As a landlord, you may have times when you are forced to take possession of a property. At these times, it’s important to understand the tenancy agreement you are tied to. There is a completely different process between a housing act agreement and a non-housing act agreement. Basically, in a non-housing act agreement tenancy, the landlord can simply let the tenant know at the end of the fixed term that the tenancy is over. This terminates the tenancy, which then goes into a rolling contract. At this point, the landlord simply gives notice to quit within a minimum period of 4 weeks. As you should be able to see from this, tenancies that fall outside the Housing Act offer landlords many more opportunities and leave them with a bit more flexibility to act.
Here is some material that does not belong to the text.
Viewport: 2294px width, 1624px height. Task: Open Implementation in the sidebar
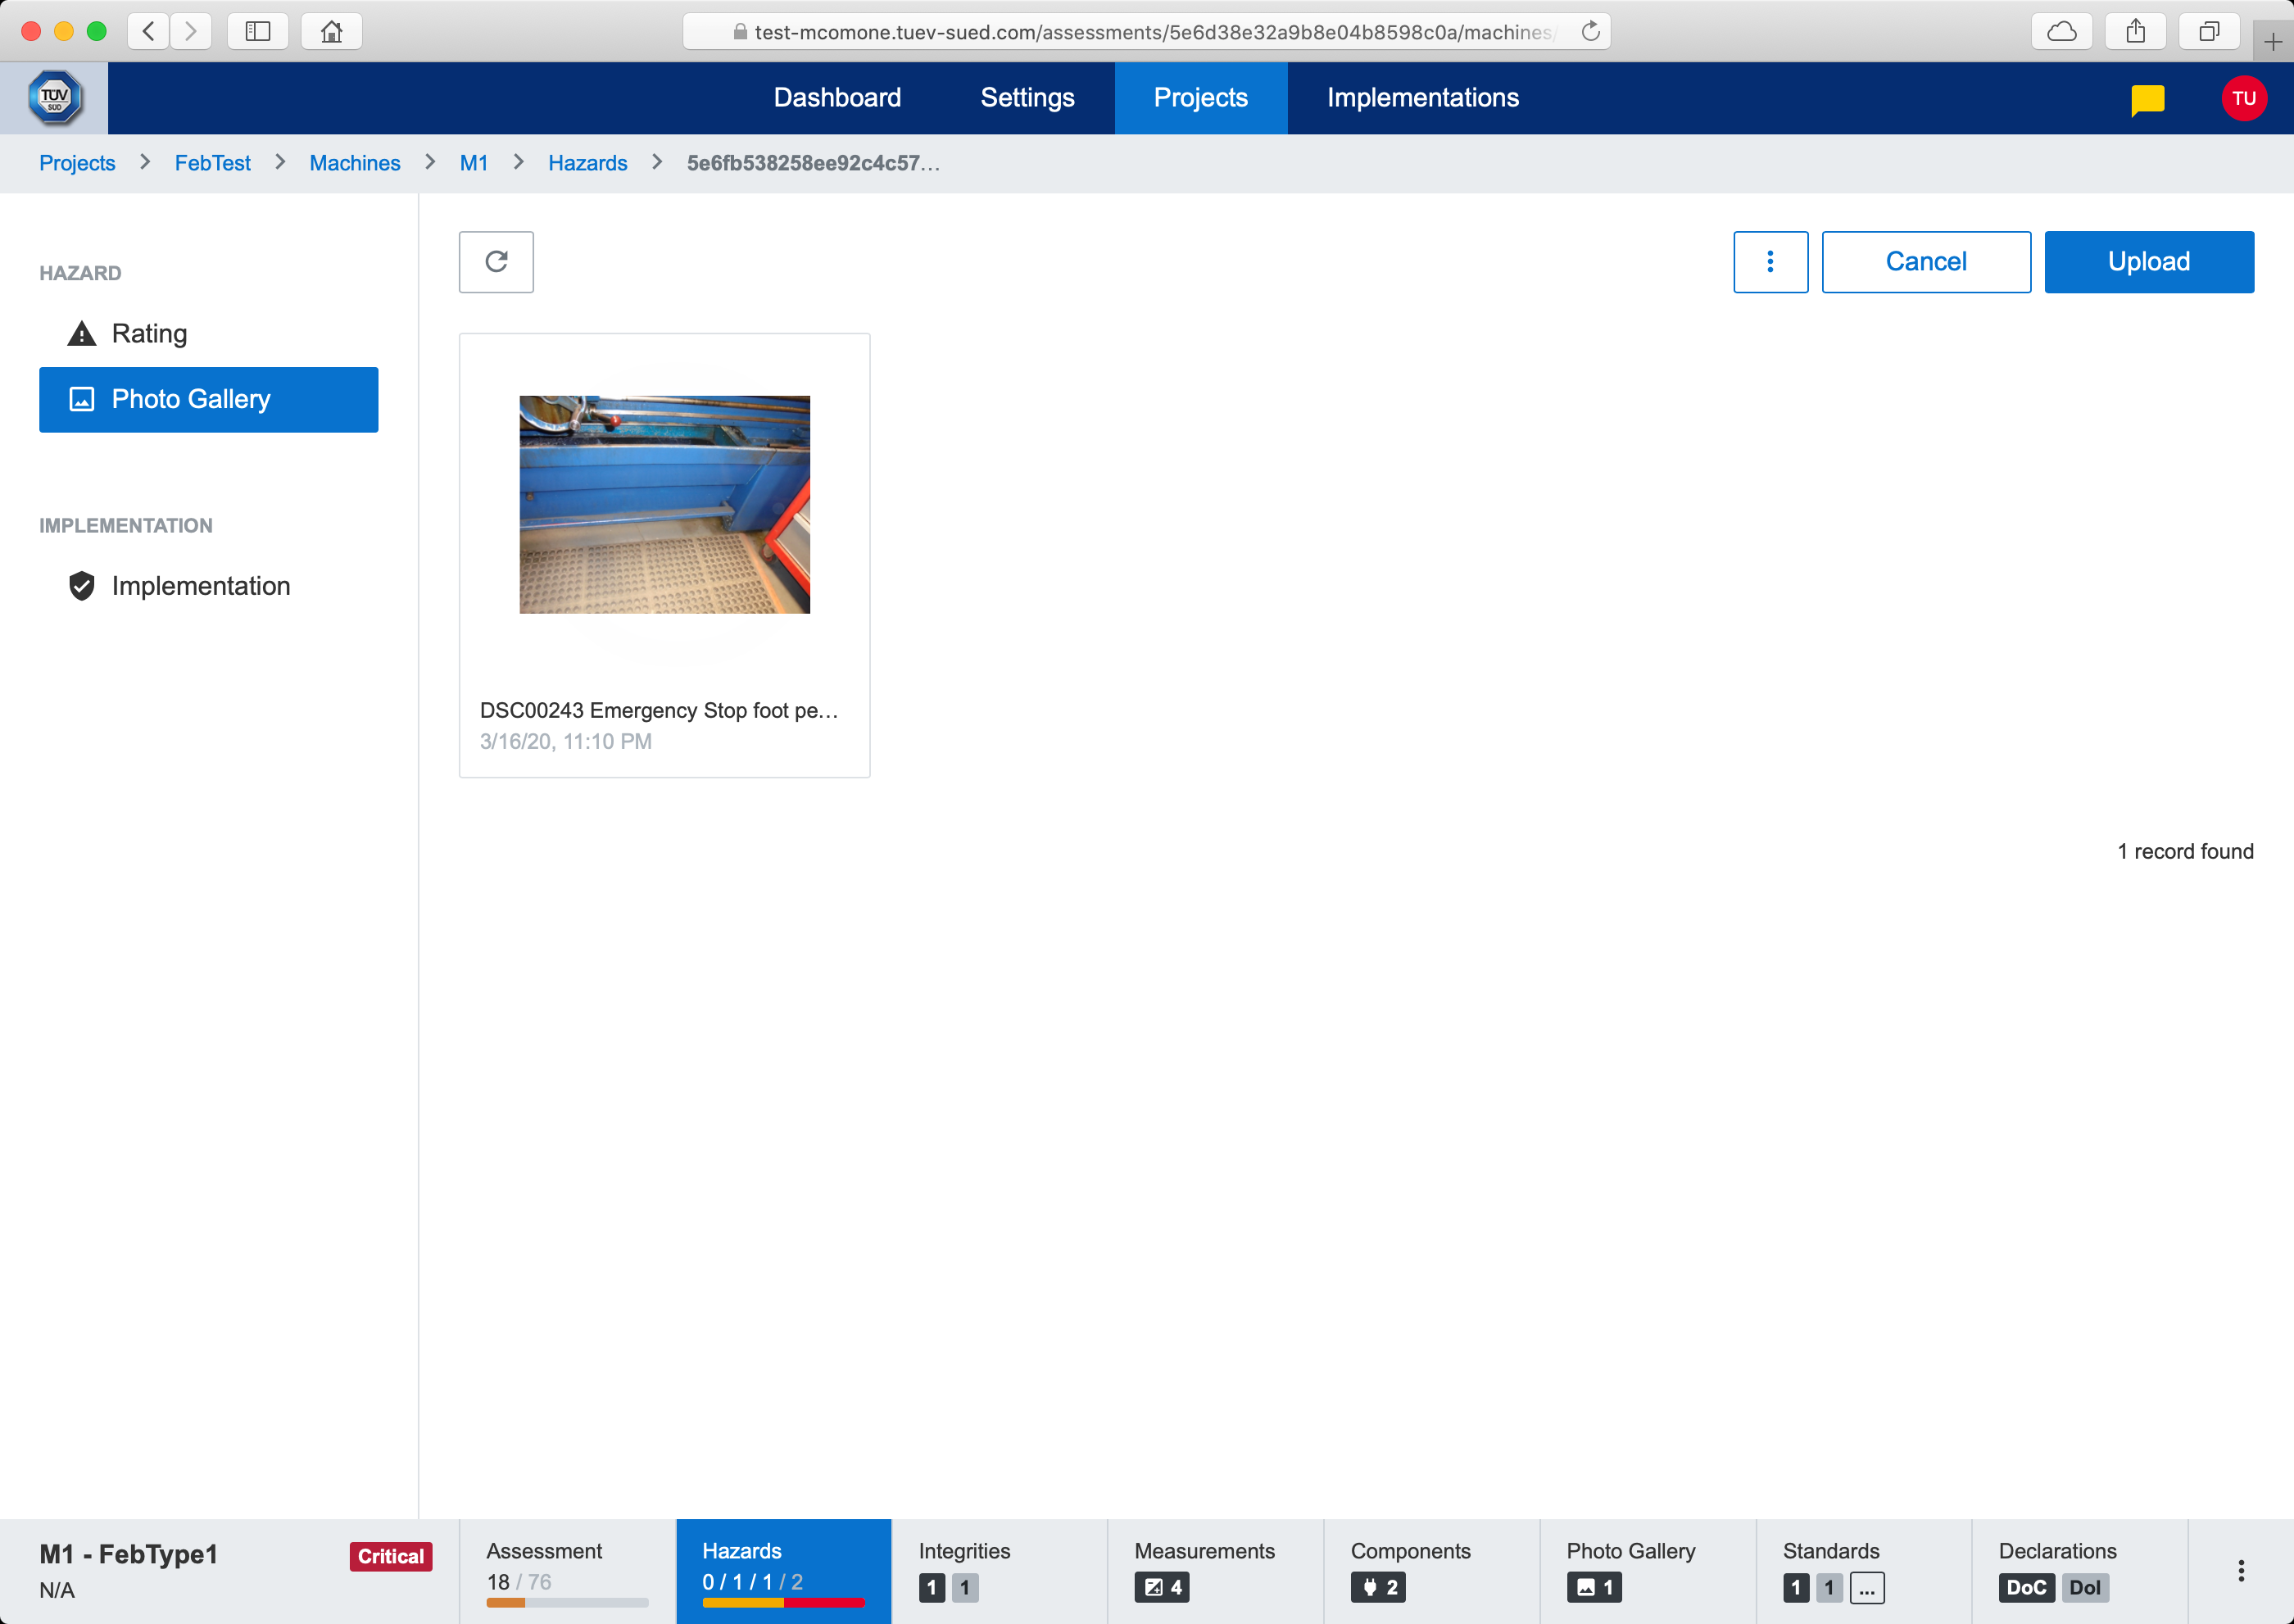click(x=200, y=586)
Be Careful To Use The Right Agreement
It is important to always ensure you are using the correct tenancy agreement. Despite all of the benefits of using non-housing act contracts, you shouldn’t think that you can use those when the criteria for an Assured Shorthold Tenancy is met. As a landlord, you must abide by the Housing Act if it applies to your tenancy. From the perspective of the law, your tenancy will be looked at regardless of the contract you signed as being either an Assured Shorthold Tenancy or not, based on those criteria.
We recommend keeping all these things in mind when selecting your tenants so that you know from the first what kind of agreement you are getting yourself into. Always ensure that you use the correct contract for every scenario. We at Concentric are always looking for ways to provide help and advice to landlords so that they can better manage their properties.